Scottish Water commissioned the development of a new modular water treatment facility at Bonnycraig (Peebles) to provide high-quality drinking water for the local area. The project marked Scotland’s first ceramic membrane modular plant, designed and delivered in partnership with RSE and incorporating PWNT technology. It was commissioned in 2022, with the official opening held in 2023.

Key challenges included:

• Delivering a high-performance treatment solution within a limited footprint and an environmentally sensitive landscape.

• Minimizing on-site disruption and emissions by employing an off-site modular construction approach.

• Integrating ceramic membrane filtration technology with essential treatment processes while maintaining long-term sustainability and resilience.
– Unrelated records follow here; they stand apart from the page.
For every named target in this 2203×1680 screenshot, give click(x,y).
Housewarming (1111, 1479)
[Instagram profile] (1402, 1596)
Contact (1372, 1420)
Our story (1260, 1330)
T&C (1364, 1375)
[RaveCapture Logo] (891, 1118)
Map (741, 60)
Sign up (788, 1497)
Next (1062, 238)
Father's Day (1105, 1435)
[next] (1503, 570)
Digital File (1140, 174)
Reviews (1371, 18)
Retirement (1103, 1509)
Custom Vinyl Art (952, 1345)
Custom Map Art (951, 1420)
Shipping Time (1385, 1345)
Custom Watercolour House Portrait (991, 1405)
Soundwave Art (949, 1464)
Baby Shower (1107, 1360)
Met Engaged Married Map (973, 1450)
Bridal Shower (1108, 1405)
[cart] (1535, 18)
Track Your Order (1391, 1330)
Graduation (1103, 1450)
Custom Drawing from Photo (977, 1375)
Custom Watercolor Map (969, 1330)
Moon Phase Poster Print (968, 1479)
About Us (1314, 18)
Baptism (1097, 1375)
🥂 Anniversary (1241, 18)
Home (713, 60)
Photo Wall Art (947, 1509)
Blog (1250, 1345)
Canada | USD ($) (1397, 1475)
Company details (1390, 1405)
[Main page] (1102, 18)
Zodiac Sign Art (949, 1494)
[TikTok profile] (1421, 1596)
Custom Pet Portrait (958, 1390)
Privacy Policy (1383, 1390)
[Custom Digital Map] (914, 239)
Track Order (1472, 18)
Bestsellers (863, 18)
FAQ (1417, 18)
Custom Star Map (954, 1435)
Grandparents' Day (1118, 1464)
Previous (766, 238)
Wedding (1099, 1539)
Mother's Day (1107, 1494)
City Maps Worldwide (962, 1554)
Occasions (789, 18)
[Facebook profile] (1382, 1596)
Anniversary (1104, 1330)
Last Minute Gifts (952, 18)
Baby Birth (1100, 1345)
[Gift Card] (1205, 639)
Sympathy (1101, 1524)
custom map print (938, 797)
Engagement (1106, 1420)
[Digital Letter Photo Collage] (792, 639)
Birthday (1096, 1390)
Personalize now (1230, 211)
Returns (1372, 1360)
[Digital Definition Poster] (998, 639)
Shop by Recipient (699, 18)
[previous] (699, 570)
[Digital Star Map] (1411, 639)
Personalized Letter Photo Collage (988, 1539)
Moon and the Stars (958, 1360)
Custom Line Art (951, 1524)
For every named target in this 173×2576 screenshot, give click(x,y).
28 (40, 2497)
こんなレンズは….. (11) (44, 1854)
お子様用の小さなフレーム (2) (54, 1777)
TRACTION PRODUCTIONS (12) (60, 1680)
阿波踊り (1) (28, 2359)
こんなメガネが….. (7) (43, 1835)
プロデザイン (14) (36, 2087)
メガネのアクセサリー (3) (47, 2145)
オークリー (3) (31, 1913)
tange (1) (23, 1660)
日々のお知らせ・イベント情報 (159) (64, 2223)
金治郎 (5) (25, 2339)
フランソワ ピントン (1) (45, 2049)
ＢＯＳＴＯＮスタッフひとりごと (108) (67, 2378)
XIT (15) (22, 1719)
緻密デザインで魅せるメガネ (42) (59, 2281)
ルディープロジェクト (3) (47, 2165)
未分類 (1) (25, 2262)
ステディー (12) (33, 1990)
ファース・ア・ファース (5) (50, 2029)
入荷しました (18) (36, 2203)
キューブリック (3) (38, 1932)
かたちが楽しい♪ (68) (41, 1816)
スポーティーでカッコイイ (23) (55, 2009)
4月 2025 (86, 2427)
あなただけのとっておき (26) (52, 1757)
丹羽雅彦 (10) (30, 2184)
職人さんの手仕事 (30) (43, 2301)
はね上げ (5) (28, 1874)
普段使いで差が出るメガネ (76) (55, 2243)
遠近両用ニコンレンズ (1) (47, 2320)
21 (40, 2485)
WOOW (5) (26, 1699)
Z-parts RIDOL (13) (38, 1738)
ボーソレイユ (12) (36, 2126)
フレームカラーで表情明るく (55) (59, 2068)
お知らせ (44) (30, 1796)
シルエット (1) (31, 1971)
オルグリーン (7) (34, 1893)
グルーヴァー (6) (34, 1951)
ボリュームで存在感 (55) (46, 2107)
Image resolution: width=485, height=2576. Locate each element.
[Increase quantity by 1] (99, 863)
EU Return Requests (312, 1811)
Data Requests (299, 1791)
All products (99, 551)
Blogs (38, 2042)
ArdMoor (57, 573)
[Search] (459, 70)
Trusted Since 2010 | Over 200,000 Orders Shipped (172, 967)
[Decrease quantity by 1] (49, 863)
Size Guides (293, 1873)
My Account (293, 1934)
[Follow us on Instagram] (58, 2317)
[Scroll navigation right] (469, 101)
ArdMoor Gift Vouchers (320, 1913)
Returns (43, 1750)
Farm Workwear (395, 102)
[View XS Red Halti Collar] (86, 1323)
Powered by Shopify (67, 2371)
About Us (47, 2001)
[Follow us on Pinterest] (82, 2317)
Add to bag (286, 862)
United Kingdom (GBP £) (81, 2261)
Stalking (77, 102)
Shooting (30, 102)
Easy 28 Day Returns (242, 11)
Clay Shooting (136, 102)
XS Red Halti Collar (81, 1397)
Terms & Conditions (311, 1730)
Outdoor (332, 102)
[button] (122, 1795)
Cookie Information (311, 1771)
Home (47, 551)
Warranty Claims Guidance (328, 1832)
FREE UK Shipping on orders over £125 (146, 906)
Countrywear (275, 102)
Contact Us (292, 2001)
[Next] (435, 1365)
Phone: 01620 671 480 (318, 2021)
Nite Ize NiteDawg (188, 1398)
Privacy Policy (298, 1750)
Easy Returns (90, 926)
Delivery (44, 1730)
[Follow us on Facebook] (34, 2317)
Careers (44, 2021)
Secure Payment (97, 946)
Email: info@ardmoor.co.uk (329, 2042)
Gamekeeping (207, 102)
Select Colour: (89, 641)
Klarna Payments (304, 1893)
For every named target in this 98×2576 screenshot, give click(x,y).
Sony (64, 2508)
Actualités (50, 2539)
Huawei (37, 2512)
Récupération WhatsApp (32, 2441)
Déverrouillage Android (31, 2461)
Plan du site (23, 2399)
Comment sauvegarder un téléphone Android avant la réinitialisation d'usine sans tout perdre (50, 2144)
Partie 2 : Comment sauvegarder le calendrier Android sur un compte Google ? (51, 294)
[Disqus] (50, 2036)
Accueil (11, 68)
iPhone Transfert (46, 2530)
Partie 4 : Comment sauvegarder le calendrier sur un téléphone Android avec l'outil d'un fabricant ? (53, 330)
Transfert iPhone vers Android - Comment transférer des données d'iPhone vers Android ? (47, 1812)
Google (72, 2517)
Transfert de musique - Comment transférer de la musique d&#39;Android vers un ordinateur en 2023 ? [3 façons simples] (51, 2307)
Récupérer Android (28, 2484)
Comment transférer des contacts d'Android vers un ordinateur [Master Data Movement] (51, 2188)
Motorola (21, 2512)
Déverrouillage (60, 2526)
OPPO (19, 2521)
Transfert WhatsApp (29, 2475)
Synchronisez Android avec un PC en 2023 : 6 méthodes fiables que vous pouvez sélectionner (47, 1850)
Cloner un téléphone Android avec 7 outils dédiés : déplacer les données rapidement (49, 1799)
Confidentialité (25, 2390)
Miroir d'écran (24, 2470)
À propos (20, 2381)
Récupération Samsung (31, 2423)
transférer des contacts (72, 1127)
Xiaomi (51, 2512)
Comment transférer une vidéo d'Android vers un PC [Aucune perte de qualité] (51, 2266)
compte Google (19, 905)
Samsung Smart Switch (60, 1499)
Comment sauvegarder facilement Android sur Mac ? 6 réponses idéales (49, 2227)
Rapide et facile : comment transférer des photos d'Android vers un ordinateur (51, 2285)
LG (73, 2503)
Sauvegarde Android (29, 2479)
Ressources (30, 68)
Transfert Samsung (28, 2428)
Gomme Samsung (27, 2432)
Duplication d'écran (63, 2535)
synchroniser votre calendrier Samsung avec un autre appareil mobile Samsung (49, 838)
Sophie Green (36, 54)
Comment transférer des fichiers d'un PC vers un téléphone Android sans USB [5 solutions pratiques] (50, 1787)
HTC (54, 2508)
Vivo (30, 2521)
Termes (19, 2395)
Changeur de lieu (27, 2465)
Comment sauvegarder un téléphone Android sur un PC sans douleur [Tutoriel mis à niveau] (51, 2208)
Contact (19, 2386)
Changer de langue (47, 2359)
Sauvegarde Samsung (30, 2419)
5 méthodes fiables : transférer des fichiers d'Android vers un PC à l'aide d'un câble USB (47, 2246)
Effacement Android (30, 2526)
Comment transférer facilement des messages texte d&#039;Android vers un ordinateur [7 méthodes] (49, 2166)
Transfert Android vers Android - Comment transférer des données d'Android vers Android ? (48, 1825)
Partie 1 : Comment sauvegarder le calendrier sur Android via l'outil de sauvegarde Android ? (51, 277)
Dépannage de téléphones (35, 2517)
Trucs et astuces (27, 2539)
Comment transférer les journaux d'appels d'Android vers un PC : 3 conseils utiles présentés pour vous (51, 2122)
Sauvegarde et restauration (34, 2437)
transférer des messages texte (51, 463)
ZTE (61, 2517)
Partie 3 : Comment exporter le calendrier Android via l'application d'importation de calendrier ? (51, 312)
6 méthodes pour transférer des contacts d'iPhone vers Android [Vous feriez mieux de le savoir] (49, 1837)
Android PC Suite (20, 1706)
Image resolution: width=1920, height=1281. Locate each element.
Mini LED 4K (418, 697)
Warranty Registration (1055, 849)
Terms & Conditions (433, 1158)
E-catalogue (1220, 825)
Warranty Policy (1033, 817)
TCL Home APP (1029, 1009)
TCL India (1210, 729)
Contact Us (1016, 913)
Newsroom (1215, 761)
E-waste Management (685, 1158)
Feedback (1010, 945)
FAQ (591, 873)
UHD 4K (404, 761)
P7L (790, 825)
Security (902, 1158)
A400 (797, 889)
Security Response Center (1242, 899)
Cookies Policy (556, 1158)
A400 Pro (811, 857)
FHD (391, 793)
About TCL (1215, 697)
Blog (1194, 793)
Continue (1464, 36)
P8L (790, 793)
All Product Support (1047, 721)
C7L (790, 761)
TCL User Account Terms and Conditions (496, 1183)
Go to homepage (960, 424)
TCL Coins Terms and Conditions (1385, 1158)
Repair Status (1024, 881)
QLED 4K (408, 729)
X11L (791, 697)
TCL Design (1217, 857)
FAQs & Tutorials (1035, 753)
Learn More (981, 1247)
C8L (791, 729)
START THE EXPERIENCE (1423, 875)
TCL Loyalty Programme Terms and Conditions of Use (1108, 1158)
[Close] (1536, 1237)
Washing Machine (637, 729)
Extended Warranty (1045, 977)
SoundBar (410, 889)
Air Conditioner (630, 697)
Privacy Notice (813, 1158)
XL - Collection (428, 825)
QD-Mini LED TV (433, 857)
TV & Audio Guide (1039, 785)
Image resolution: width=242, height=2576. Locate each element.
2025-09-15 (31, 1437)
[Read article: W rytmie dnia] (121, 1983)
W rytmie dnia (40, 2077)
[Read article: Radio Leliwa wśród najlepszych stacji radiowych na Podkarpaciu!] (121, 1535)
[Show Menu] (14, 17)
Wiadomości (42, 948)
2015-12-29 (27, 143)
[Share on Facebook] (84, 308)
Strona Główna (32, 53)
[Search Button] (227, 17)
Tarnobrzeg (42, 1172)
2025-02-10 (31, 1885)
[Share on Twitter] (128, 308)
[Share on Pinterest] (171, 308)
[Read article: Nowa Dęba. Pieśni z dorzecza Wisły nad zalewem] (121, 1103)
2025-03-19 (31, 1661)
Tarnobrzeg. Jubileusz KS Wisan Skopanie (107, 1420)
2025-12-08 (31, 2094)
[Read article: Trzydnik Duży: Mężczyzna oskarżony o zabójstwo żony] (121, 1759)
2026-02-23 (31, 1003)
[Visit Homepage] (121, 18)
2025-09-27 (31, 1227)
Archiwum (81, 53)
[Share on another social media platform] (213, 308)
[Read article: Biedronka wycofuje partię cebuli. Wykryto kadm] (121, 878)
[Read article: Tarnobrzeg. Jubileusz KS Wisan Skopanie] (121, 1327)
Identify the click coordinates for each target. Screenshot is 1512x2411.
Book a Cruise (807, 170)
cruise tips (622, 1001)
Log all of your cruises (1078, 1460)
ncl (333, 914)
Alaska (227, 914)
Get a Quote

Hampton Loade Water Treatment Works, operated by South Staffordshire Water, underwent a major upgrade to improve water quality and address risks identified by the Drinking Water Inspectorate (DWI). The site required modernization to maintain compliance with increasingly stringent regulations and to continue supplying safe drinking water to a large portion of the West Midlands region.

This project aimed to:

• Improve protection against microbiological risks: The existing process was not consistently removing pathogens such as Clostridium perfringens and Cryptosporidium, raising concerns over the safety of the supply.

• Address aesthetic issues in treated water: Customers had experienced incidents related to taste, odor, and discoloration, linked to insufficient removal of natural organic matter.

• Enhance resilience under varying raw water conditions: Seasonal changes and weather events caused fluctuations in turbidity and contaminant levels, challenging the plant’s ability to deliver consistent water quality.

Severn Trent Water launched the Witches Oak project as part of its Green Recovery Programme to secure additional water supply from Witches Oak gravel lakes and the River Trent. The site’s water required enhanced treatment methods to meet stringent drinking water standards.

An 18-month pilot phase, featuring PWNT’s ILCA® and CeraMac® technologies, was conducted at Church Wilne WTW to validate treatment performance under variable raw water conditions, including emerging contaminants. The full-scale plant, with a capacity of 89 MLD, is currently being commissioned.
Pilot operations remain ongoing to evaluate additional treatment parameters, both for the ILCA®/CeraMac® combination, and for the potential future integration of PWNT’s SIX® (Suspended Ion Exchange) technology.

Key challenges addressed by the upgrade included:

• Improving the removal of microbiological and chemical risks, including Cryptosporidium, turbidity events, organic contaminants and nitrates.

• Enhancing resilience to seasonal variations in water quality by treating a blend of rivers Trent and Derwent.

• Meeting sustainability and energy efficiency goals by minimizing reliance on chemical and carbon-intensive treatment processes.